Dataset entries
[Start of Attachment]
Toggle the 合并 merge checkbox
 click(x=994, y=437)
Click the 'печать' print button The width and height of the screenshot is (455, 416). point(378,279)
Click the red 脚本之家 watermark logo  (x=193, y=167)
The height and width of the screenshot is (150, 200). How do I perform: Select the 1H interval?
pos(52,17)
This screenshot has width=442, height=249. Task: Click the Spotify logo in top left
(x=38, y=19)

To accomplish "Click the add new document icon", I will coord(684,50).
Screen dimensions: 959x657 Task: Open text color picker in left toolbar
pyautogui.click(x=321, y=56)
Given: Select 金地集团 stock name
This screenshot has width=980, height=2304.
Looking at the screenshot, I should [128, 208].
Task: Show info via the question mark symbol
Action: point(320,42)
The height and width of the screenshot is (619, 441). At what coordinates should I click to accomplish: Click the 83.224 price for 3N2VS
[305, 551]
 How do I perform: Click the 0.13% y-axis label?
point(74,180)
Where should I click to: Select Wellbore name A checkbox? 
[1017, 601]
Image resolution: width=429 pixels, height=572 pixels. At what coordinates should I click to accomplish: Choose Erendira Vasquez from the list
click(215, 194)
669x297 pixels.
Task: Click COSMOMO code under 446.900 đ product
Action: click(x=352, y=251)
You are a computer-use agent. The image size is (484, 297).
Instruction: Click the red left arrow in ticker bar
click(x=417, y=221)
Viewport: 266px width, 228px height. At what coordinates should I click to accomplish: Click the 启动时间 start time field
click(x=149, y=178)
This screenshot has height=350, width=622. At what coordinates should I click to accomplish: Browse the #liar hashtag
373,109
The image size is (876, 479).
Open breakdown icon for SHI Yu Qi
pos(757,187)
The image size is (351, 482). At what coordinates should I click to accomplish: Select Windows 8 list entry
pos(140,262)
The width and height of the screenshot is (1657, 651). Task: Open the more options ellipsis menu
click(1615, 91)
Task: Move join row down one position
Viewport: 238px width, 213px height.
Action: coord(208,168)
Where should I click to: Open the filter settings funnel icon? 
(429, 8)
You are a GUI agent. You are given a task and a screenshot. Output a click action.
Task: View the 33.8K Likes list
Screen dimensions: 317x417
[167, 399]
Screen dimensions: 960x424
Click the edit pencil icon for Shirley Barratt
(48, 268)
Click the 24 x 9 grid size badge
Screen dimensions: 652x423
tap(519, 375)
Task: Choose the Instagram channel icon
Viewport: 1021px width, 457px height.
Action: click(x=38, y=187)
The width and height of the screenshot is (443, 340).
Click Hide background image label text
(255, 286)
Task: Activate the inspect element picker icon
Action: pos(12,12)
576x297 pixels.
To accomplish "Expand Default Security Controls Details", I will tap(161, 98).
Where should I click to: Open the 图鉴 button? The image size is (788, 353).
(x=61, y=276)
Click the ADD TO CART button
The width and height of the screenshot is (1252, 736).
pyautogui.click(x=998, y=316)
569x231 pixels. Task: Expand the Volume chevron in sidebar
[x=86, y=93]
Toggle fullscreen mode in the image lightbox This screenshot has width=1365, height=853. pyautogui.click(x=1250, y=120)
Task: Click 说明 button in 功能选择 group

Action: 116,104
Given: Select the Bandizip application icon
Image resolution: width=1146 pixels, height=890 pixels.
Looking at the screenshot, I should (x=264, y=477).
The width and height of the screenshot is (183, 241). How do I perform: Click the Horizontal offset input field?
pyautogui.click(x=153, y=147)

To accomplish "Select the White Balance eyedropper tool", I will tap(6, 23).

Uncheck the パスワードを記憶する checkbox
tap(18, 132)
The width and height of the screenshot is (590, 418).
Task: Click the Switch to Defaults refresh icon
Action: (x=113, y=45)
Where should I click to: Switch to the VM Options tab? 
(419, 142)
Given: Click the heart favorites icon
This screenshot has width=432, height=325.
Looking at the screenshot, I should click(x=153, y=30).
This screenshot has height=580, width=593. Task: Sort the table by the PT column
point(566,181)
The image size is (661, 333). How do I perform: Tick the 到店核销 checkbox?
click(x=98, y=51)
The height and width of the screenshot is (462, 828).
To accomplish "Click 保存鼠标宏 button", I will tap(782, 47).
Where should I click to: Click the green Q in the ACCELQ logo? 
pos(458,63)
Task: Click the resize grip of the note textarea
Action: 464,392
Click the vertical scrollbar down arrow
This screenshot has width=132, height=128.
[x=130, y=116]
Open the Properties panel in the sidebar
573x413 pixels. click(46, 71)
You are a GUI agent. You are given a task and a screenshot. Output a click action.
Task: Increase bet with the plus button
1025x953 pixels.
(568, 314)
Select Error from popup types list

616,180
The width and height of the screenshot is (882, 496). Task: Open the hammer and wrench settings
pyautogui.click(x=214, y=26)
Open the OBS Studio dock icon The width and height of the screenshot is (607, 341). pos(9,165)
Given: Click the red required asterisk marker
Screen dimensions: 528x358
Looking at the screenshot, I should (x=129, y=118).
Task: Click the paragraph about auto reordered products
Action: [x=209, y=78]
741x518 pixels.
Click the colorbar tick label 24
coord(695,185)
[End of Attachment]
Every record must be returned exactly.

| WRITTEN REPLY |
Toggle the 合并 merge checkbox
 click(x=994, y=437)
Click the 'печать' print button The width and height of the screenshot is (455, 416). point(378,279)
Click the red 脚本之家 watermark logo  (x=193, y=167)
The height and width of the screenshot is (150, 200). How do I perform: Select the 1H interval?
pos(52,17)
This screenshot has width=442, height=249. Task: Click the Spotify logo in top left
(x=38, y=19)

To accomplish "Click the add new document icon", I will coord(684,50).
Screen dimensions: 959x657 Task: Open text color picker in left toolbar
pyautogui.click(x=321, y=56)
Given: Select 金地集团 stock name
This screenshot has width=980, height=2304.
Looking at the screenshot, I should [128, 208].
Task: Show info via the question mark symbol
Action: point(320,42)
The height and width of the screenshot is (619, 441). At what coordinates should I click to accomplish: Click the 83.224 price for 3N2VS
[305, 551]
 How do I perform: Click the 0.13% y-axis label?
point(74,180)
Where should I click to: Select Wellbore name A checkbox? 
[1017, 601]
Image resolution: width=429 pixels, height=572 pixels. At what coordinates should I click to accomplish: Choose Erendira Vasquez from the list
click(215, 194)
669x297 pixels.
Task: Click COSMOMO code under 446.900 đ product
Action: click(x=352, y=251)
You are a computer-use agent. The image size is (484, 297).
Instruction: Click the red left arrow in ticker bar
click(x=417, y=221)
Viewport: 266px width, 228px height. At what coordinates should I click to accomplish: Click the 启动时间 start time field
click(x=149, y=178)
This screenshot has height=350, width=622. At what coordinates should I click to accomplish: Browse the #liar hashtag
373,109
The image size is (876, 479).
Open breakdown icon for SHI Yu Qi
pos(757,187)
The image size is (351, 482). At what coordinates should I click to accomplish: Select Windows 8 list entry
pos(140,262)
The width and height of the screenshot is (1657, 651). Task: Open the more options ellipsis menu
click(1615, 91)
Task: Move join row down one position
Viewport: 238px width, 213px height.
Action: coord(208,168)
Where should I click to: Open the filter settings funnel icon? 
(429, 8)
You are a GUI agent. You are given a task and a screenshot. Output a click action.
Task: View the 33.8K Likes list
Screen dimensions: 317x417
[167, 399]
Screen dimensions: 960x424
Click the edit pencil icon for Shirley Barratt
(48, 268)
Click the 24 x 9 grid size badge
Screen dimensions: 652x423
tap(519, 375)
Task: Choose the Instagram channel icon
Viewport: 1021px width, 457px height.
Action: click(x=38, y=187)
The width and height of the screenshot is (443, 340).
Click Hide background image label text
(255, 286)
Task: Activate the inspect element picker icon
Action: pos(12,12)
576x297 pixels.
To accomplish "Expand Default Security Controls Details", I will tap(161, 98).
Where should I click to: Open the 图鉴 button? The image size is (788, 353).
(x=61, y=276)
Click the ADD TO CART button
The width and height of the screenshot is (1252, 736).
pyautogui.click(x=998, y=316)
569x231 pixels. Task: Expand the Volume chevron in sidebar
[x=86, y=93]
Toggle fullscreen mode in the image lightbox This screenshot has width=1365, height=853. pyautogui.click(x=1250, y=120)
Task: Click 说明 button in 功能选择 group

Action: 116,104
Given: Select the Bandizip application icon
Image resolution: width=1146 pixels, height=890 pixels.
Looking at the screenshot, I should (x=264, y=477).
The width and height of the screenshot is (183, 241). How do I perform: Click the Horizontal offset input field?
pyautogui.click(x=153, y=147)

To accomplish "Select the White Balance eyedropper tool", I will tap(6, 23).

Uncheck the パスワードを記憶する checkbox
tap(18, 132)
The width and height of the screenshot is (590, 418).
Task: Click the Switch to Defaults refresh icon
Action: (x=113, y=45)
Where should I click to: Switch to the VM Options tab? 
(419, 142)
Given: Click the heart favorites icon
This screenshot has width=432, height=325.
Looking at the screenshot, I should click(x=153, y=30).
This screenshot has height=580, width=593. Task: Sort the table by the PT column
point(566,181)
The image size is (661, 333). How do I perform: Tick the 到店核销 checkbox?
click(x=98, y=51)
The height and width of the screenshot is (462, 828).
To accomplish "Click 保存鼠标宏 button", I will tap(782, 47).
Where should I click to: Click the green Q in the ACCELQ logo? 
pos(458,63)
Task: Click the resize grip of the note textarea
Action: 464,392
Click the vertical scrollbar down arrow
This screenshot has width=132, height=128.
[x=130, y=116]
Open the Properties panel in the sidebar
573x413 pixels. click(46, 71)
You are a GUI agent. You are given a task and a screenshot. Output a click action.
Task: Increase bet with the plus button
1025x953 pixels.
(568, 314)
Select Error from popup types list

616,180
The width and height of the screenshot is (882, 496). Task: Open the hammer and wrench settings
pyautogui.click(x=214, y=26)
Open the OBS Studio dock icon The width and height of the screenshot is (607, 341). pos(9,165)
Given: Click the red required asterisk marker
Screen dimensions: 528x358
Looking at the screenshot, I should (x=129, y=118).
Task: Click the paragraph about auto reordered products
Action: [x=209, y=78]
741x518 pixels.
Click the colorbar tick label 24
coord(695,185)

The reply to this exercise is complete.